Landlords invited to bedbug seminar in Laconia on May 21; new law assigns responsibilities to both owners & tenants
Published DateLACONIA — Shawn Riley took his first bed bug call about four years ago, shortly after coming to the city as deputy fire chief and health officer. Since then, he estimates, he's fielded more than 150 calls, some weeks one every day, about the nocturnal pests. It's a problem that is on the rise, he said.
"It's definitely trending upwards," Riley said of the spread of the parasites. Over the years, Riley has become something of a bed bug expert, giving several presentations at emergency medical service conferences and classes. "I've been all over the place speaking about these guys."
Although bed bugs had been relegated to good-night wishes for a couple of generations, Riley's research has taught him that the parasites have been pestering humans since cave-dwelling days. When homo sapiens walked out of the cave, they brought their unwanted house guests with them. For much of human history, humans were as likely to be bitten by bed bugs as they were to be subjected to mosquito bites. "We had a holiday from it," said Riley, a break provided by the now-notorious pesticide DDT, which is remarkably effective on nuisance insects but proved equally devastating on bird populations.
Since the cessation of DDT use, bed bugs have been on the rebound, aided by international travel and the transfer of used furniture and mattresses. Riley has seen countless infestations in Laconia, in both single-family homes, apartment buildings and group homes. No reports of the bed bugs in city hotels, though, he emphasized.
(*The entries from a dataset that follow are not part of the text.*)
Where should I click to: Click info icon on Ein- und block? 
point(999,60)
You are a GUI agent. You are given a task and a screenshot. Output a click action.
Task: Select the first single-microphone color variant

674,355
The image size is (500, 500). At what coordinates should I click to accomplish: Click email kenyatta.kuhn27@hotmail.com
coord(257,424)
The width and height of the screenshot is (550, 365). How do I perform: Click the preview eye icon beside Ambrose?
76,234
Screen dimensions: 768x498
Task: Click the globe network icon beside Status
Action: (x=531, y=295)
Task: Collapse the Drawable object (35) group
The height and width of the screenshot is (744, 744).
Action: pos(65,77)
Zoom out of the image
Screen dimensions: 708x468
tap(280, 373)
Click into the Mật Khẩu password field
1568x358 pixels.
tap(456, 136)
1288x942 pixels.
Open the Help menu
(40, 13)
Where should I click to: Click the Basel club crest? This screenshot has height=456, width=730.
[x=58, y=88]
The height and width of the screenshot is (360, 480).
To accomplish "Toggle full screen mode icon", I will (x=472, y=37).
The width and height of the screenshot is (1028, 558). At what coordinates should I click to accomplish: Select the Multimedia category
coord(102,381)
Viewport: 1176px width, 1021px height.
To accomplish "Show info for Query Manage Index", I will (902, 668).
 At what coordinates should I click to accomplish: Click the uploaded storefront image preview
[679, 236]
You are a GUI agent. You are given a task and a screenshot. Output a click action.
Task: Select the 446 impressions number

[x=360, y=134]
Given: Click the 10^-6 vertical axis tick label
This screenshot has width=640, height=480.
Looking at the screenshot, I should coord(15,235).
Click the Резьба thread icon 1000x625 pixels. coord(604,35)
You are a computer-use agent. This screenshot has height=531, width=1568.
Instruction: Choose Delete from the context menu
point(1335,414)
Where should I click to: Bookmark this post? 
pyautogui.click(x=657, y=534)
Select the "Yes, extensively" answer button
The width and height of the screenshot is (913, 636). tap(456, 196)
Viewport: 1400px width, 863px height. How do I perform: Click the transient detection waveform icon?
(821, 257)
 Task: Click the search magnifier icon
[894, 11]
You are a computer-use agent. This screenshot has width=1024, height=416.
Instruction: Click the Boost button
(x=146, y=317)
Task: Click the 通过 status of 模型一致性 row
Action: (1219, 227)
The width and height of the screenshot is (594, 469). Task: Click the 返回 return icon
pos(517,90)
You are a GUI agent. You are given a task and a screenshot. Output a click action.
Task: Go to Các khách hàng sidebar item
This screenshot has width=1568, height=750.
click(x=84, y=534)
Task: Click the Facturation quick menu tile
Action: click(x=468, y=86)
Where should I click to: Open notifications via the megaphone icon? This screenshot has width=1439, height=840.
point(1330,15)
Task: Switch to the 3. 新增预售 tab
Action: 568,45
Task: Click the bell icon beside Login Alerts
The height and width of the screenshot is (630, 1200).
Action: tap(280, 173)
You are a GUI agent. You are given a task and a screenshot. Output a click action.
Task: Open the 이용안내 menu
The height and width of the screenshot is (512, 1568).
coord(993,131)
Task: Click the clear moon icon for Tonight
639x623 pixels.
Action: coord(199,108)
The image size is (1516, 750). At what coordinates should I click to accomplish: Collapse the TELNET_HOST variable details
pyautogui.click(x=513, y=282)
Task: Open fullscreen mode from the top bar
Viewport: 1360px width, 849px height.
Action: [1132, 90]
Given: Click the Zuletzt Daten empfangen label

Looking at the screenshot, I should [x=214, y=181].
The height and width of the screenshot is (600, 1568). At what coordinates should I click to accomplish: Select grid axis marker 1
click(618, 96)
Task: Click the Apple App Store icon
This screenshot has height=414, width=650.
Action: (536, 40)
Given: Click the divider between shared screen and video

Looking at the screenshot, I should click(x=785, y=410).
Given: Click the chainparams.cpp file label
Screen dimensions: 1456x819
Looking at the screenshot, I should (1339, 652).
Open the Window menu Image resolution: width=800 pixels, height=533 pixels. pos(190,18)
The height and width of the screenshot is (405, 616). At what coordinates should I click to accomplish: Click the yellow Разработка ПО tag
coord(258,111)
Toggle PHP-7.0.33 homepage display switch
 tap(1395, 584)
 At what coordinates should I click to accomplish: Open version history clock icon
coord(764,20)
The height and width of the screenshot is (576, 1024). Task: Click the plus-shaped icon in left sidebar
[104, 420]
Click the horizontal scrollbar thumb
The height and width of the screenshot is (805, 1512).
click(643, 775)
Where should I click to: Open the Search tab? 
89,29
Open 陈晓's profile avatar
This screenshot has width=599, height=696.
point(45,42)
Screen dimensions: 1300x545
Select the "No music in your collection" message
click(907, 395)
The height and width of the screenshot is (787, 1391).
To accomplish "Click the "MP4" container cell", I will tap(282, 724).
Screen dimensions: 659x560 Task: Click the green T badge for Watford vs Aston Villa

Bed bugs are not known to transmit diseases to humans. However sharing one's bedroom with the parasites can be a cause for distress. Someone living in a severe infestation could be bitten as much as 500 times in a night, said Riley. The bug, most active in the early morning hours, will crawl out of its hiding place and make its way to a sleeping mammal. Once the bug has found a good place to take a long drink of blood, it will inject an anaesthetic, to keep the host from feeling the bite, and an anti-coagulent to prevent the blood from clotting. A bed bug can drink as much as three times its weight in a single meal, and although adults prefer to feed every few days, an adult bed bug can survive for up to a year without feeding.
What happens the next day depends on the specific host. Some people react strongly to the bites, with red, itchy welts of various sizes. Others, as much as a third of the population, said Riley, won't have any reaction. In one Laconia case, he said, an adult that shared a bed with a child couldn't understand why the bugs weren't biting her but her granddaughter woke up every morning covered in bites. Riley told her that they both were feeding the bugs, but that only the child was experiencing a reaction.
Without the use of DDT, eliminating bed bugs from a building can be a difficult and expensive affair. Pest service companies can kill the bugs by heating the building to a sustained 160 degrees, which has proven effective. What's not effective, insists Riley, is any over-the-counter remedy. "Bug Bombs" or other chemical treatments available to non-licensed consumers are ineffective against bugs and dangerous to humans. In multi-family buildings, he said, the chemicals will only serve to irritate the bugs, driving them from one unit to the next, only to return once the chemical has dissipated. "I've seen this time and time again," said Riley. "They only make the problem worse."
If bed bugs are present in a residence, Riley said humans can avoid becoming a sleeping buffet by "making their bed an island" – move it away from the wall or other furniture, use a bed bug resistant mattress cover, and place bed bug intercepting trays beneath all four feet of the bed. Though deft hiders, bed bugs are poor climbers and cannot jump or fly.
Sheri Minor is on the board of the Lakes Region Rental Association, the organization that is co-sponsoring the seminar on May 21. She wanted to put on the event in light of both the bed bug problem, which she acknowledged seems to be growing, and because of the state legislation, which is awaiting the Governor's signature and January 1, 2014, before it comes into effect.
About the proliferation of bed bugs, Minor said, "I think it's getting a little worse. A lot of people don't want to acknowledge it, also." It's a difficult problem to deal with, though she added, ignoring it doesn't make it go away. Next year, once the new law comes into effect, landlords will have a specific legal obligation to attend to the problem, though they'll be able to seek compensation from tenants if it can be proved that they brought the infestation into the building.
"I don't want to have to deal with it, and I don't want my tenants to be bitten by bed bugs," said Minor, who urged anyone in the rental business to attend the seminar. "Take some information from it, it will benefit. Everyone will come out of it knowing something."